5 of 135 comments (clear)

  1. Meta scores and user's meta scores by Deffexor · · Score: 4, Informative

    I've found Metacritic to be a good aggregator of scores, but more importantly, the "users" scores (and reviews) tend to be more reliable in terms of not being overly critical of games that are generally pretty good, but don't meet the expectations of "hard core" gamers.

    1. Re:Meta scores and user's meta scores by jclarker6 · · Score: 5, Informative

      Totally agree with this. And taking it a step further one could say any single score on it's own is not that reliable, when taken in aggregate the cream definitely rises to the top

    2. Re: Meta scores and user's meta scores by Anubis+IV · · Score: 4, Informative

      I'd go even further than that and say that it depends on the type of scale being used as well.

      When it comes to user reviews, if the reviews are thumbs up or down, I'll do the same as you and read the thumbs down reviews first, since it's easier to filter out the extreme reviewers and get a sense for the common issues. If it's a 5-point scale, I'll read through the 2s and 4s, since those reviews can give you a quick understanding of the pros and cons for the product, without nearly the level of overstatement that you'll need to filter through in the 1s and 5s. And I don't even bother reading reviews based on 10-point scales, since the way that everyday users grade on a 10-point scale is arbitrary to the point of uselessness (e.g. some people treat it like a 5-point scale with better granularity, while others treat it like an academic scale).
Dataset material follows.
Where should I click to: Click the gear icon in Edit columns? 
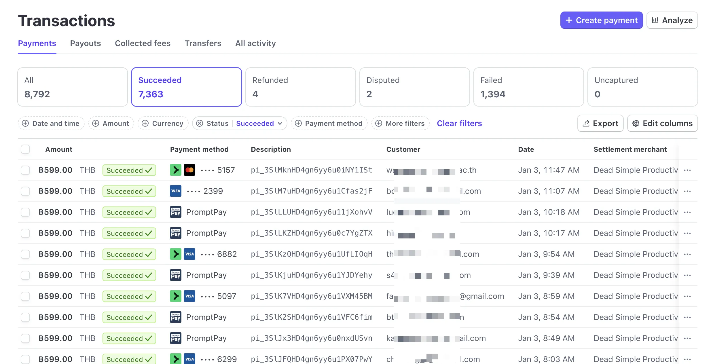coord(636,123)
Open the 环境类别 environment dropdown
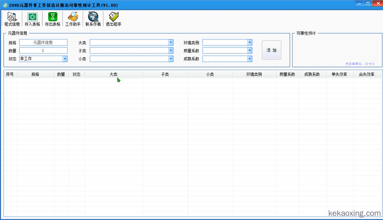Screen dimensions: 383x220 point(249,43)
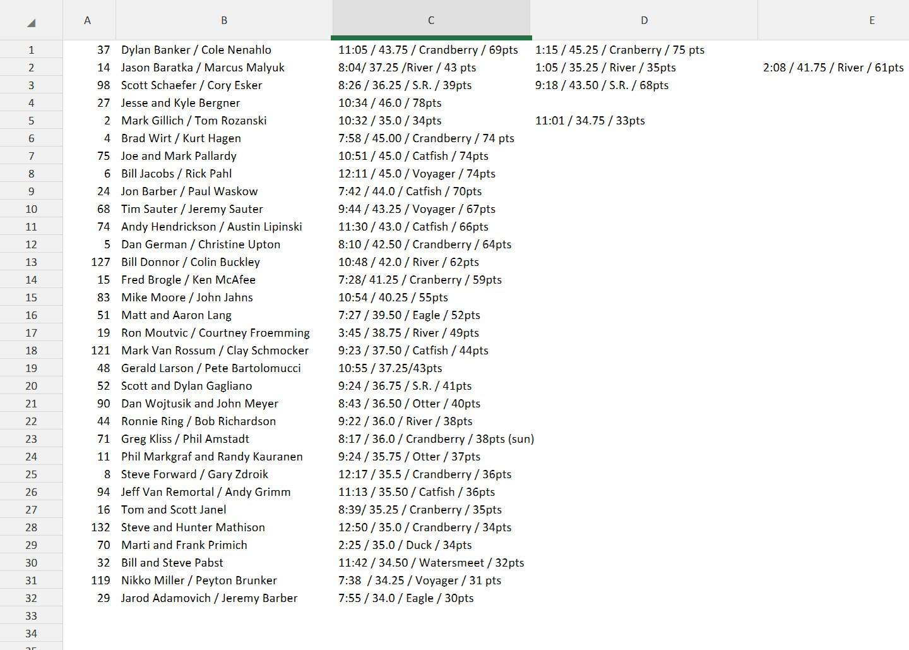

  2. Game reviews have always been broken by Piata · · Score: 4, Interesting

    Almost no games get below 40, while any game that doesn't get 80 or more is considerd a failure. Then you have people giving games 3 out of 5 stars which translates to a score of 60, which skews things even more. Plus tent pole games like CoD can be executed extremely well but offer nothing new so how do you review that? There are games with low interaction (point and click) or high interaction (RTS). How do you compare one against the other? Good reviews are also often given despite massive bugs, incomplete games being released or week 1 launch disasters (like Diablo III).

    It's issues like that which make me understand the no score review trend.

  3. Steam User Score beats traditional scores by Holammer · · Score: 4, Interesting

    The Steam User Score is currently my most trusted metric for how good a game is, something which is considered "overwhelmingly positive" with a couple thousand user reviews is usually a worthy purchase.
    For non-steam users, imagine Metacritic except you can only submit your score/review if you own the actual game and it's either thumbs up or down.